Does speaker embedding training require a different dataset than speaker change detection?

pyannote / pyannote-audio

Neural building blocks for speaker diarization: speech activity detection, speaker change detection, overlapped speech detection, speaker embedding

http://pyannote.github.io

MIT License

5.94k stars 756 forks source link

Does speaker embedding training require a different dataset than speaker change detection? #466

Closed kan-cloud closed 3 years ago

kan-cloud commented 3 years ago

In the tutorial, the AMI dataset is used to train speech activity and change detection. However, the voxceleb data set is used to train speaker embedding. Does the speaker embedding model necessarily require a different dataset than speaker activity and change detection?

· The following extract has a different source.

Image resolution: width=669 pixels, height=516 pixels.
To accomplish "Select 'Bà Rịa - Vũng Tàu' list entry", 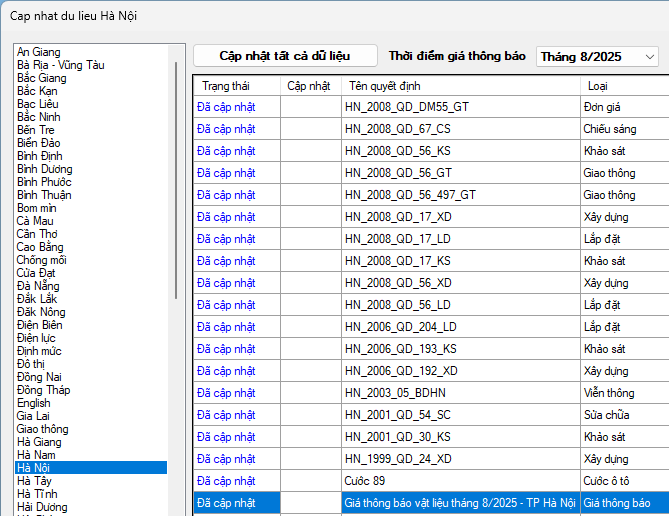I will click(x=60, y=65).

I have trained all aspects of my diarization pipeline (sad,scd,emb) on the same dataset (which is split into train, development, and test subsets) and I am getting very poor results. I was wondering if it was because I do not have a separate data set for speaker embedding.

mogwai commented 3 years ago

As long as you have labelled waveforms of non-overlapping speakers, you could use the AMI dataset for speaker embedding but it has a limited number of speakers so model trained from scratch on such a dataset isn't going to be very good. It's generally better to use another dataset like voxceleb to train speaker embedding on.

kan-cloud commented 3 years ago

As long as you have labelled waveforms of non-overlapping speakers, you could use the AMI dataset for speaker embedding but it has a limited number of speakers so model trained from scratch on such a dataset isn't going to be very good. It's generally better to use another dataset like voxceleb to train speaker embedding on.

Oh I see why it was trained on voxceleb now. Thank you for the prompt reply!